WORK INSTRUCTION
Print, exactly as written, the line in the entries below that contains "Given: Click the camera icon in comment box" and every line after it up to and including the last. Omit pictures.

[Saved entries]
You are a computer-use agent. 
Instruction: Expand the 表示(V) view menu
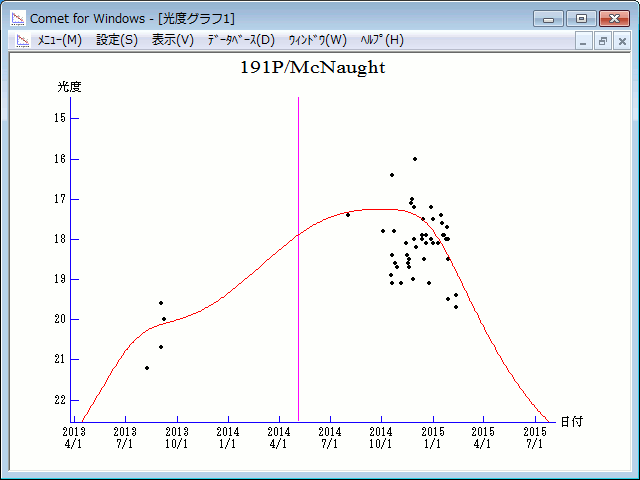(173, 40)
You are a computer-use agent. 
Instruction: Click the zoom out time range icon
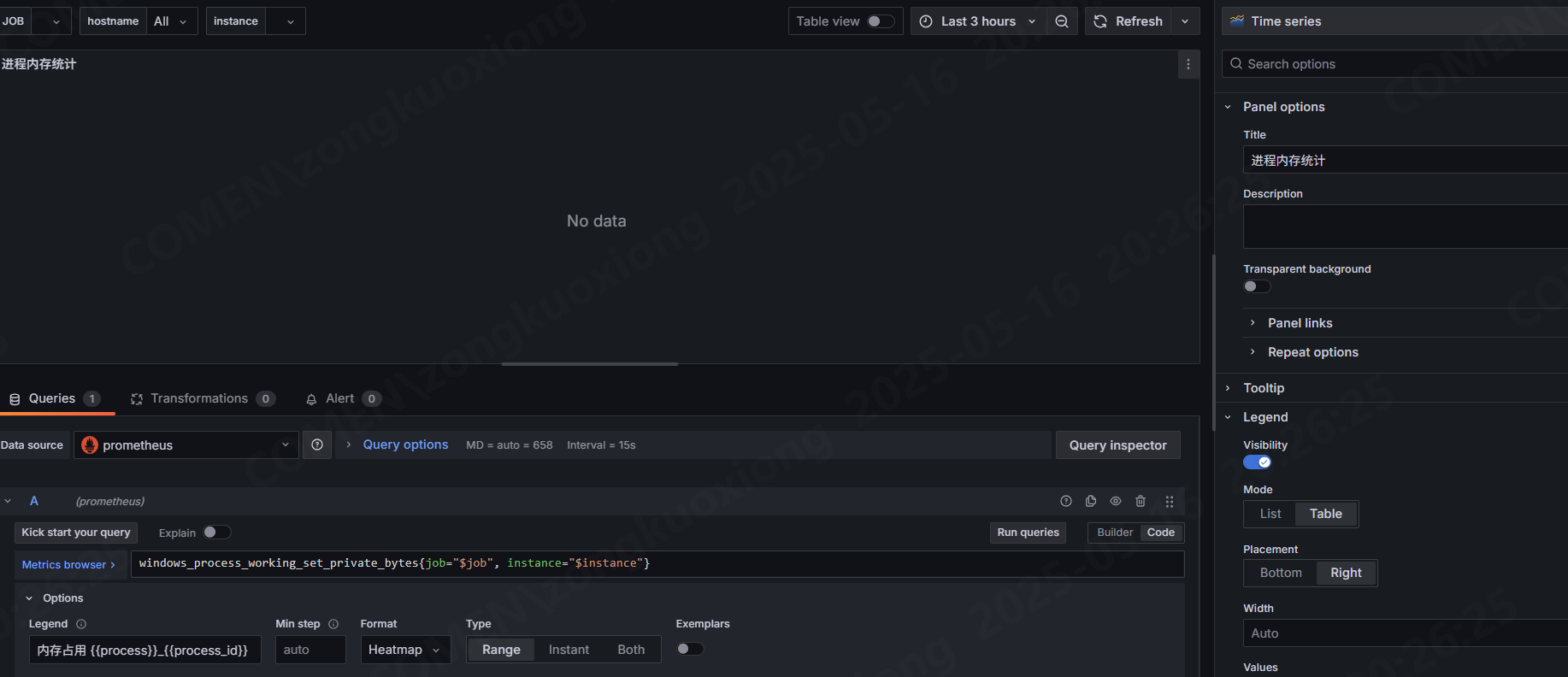pos(1061,21)
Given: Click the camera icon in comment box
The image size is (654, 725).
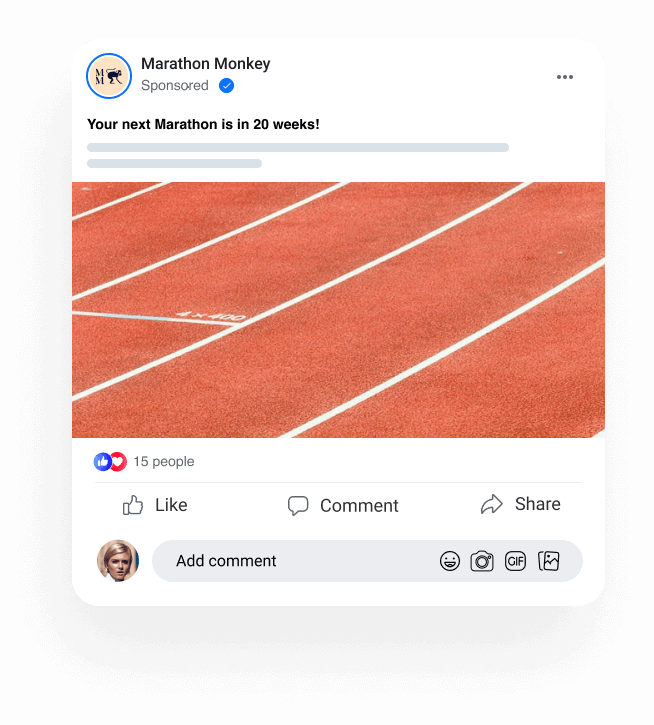Looking at the screenshot, I should (x=482, y=561).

REPLY
Given: Click the camera icon in comment box
The image size is (654, 725).
Looking at the screenshot, I should (x=482, y=561).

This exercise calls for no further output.